From Today Online (Jul 6): Malaysian IS fighter confirmed killed in southern Philippines conflict
The official tally of Malaysians left fighting alongside the Islamic State (IS) group in southern Philippines has been further reduced with the confirmed death of a seasoned fighter from Sabah.
Jeknal Adil’s death was only confirmed recently, although it is understood that the 33-year-old was reportedly killed during a battle with Philippine military in Basilan last year. Jeknal assumed the nom de guerre Abu Shabah Al Muhajir when he joined the Abu Sayyaf Group (ASG), now an affiliate of the IS, and was the first of two Malaysians to head to the terror group’s stronghold in Basilan.
He and another wanted Malaysian from Sabah, Amin Baco, who has since gone off the radar, left the country to join ASG in 2010.
Jeknal and Amin formed part of the Khatiba Muhajrin group, which comprises fighters from Indonesia led by a former lecturer at Universiti Malaya, Mahmud Ahmad.
Bukit Aman Special Branch Counter-Terrorism Division principal assistant director Ayob Khan Mydin Pitchay said intelligence indicated that Jeknal was killed during an ambush by Philippine armed forces last July.
Jeknal, who became involved in militancy at the age of 18, received military training at an Abu Sayyaf camp on Jolo island between September 2005 and March 2006.
“He was arrested on March 16, 2006, with another Indonesian militant, and was held under the now-defunct Internal Security Act at a detention centre. He completed his restriction order on May 10, 2010, and made his way to southern Philippines about six months later,” Mr Ayob said.
The New Straits Times was told that Jeknal escaped the police dragnet when he returned to Sabah to facilitate the relocation of Amin’s wife and children to Mindanao.

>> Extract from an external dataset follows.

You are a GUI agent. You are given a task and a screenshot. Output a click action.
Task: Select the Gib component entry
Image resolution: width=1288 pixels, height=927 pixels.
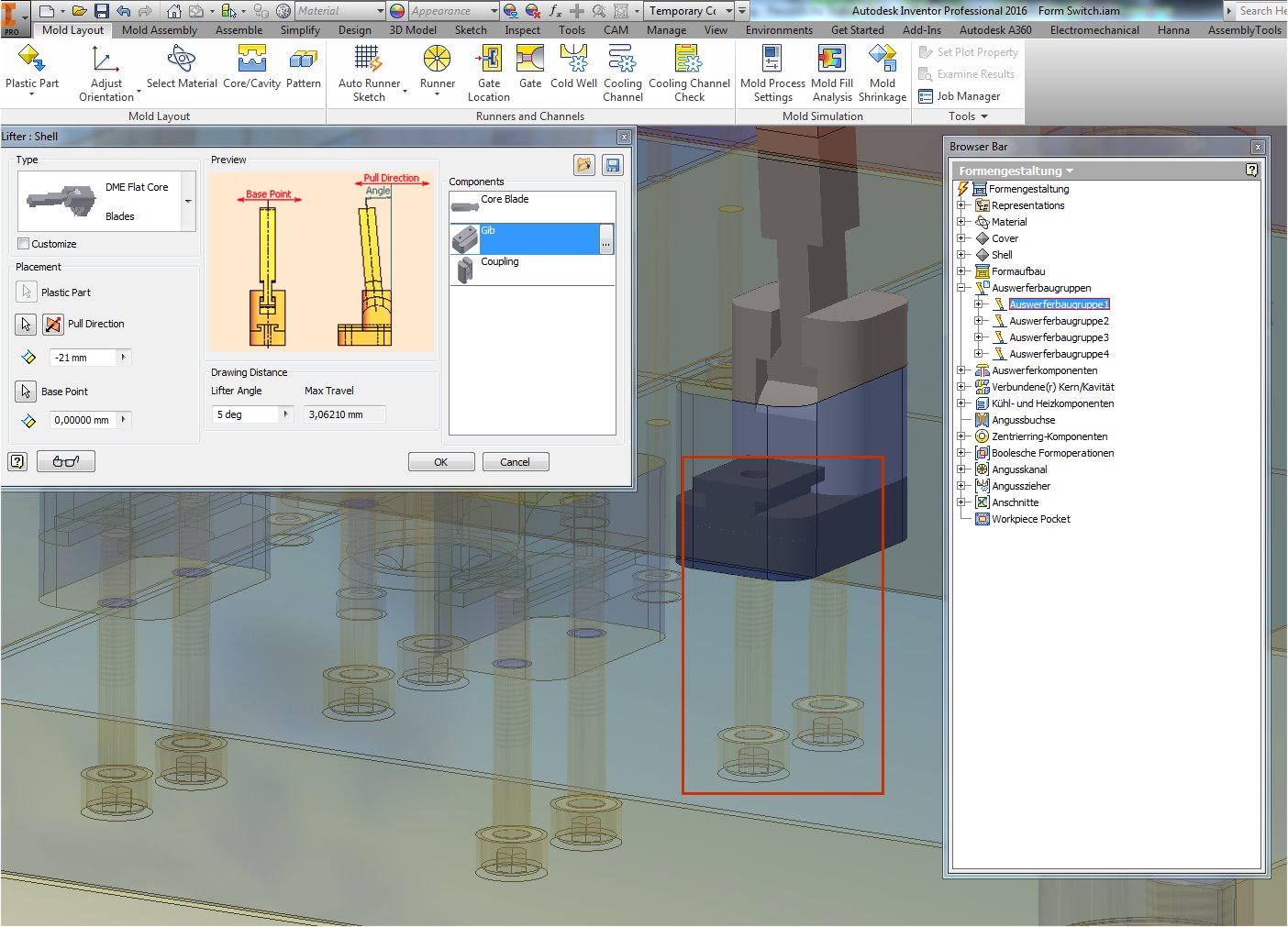(x=523, y=238)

Sources said Jeknal chose to leave his life in Sabah as he failed to obtain a Malaysian identity card.
“Technically, although he is regarded as a Malaysian, he does not have citizenship. He was born in Sabah, but his father is a Filipino and his parents did not register his birth. Without an identity card, it will be difficult for him to get a job or get married, so he decided to leave.”
It was understood that Jeknal was part of an insurgent group that took part in several clashes with the Philippine military in Jolo, Basilan, and Mindanao in periods preceding his death. His death was narrated in detail by last month’s issue of the IS propaganda magazine Rumiyah.
Referring him as “Abu Shabah”, the report said that he was preparing breakfast for members of his camp when he heard the sound of heavy artillery headed their way. He was killed during the artillery strike.
The fate of Mahmud, who is believed to be part of the IS-linked Maute group battling the Philippine military in Marawi, is still unknown. While some reports said he was killed in the earlier days of the siege, which began on May 23, the Malaysian authorities believe he is alive.
Mahmud’s right-hand man, Malaysian bomb expert Mohd Najib Husen died in 2015 during a shoot-out with the military.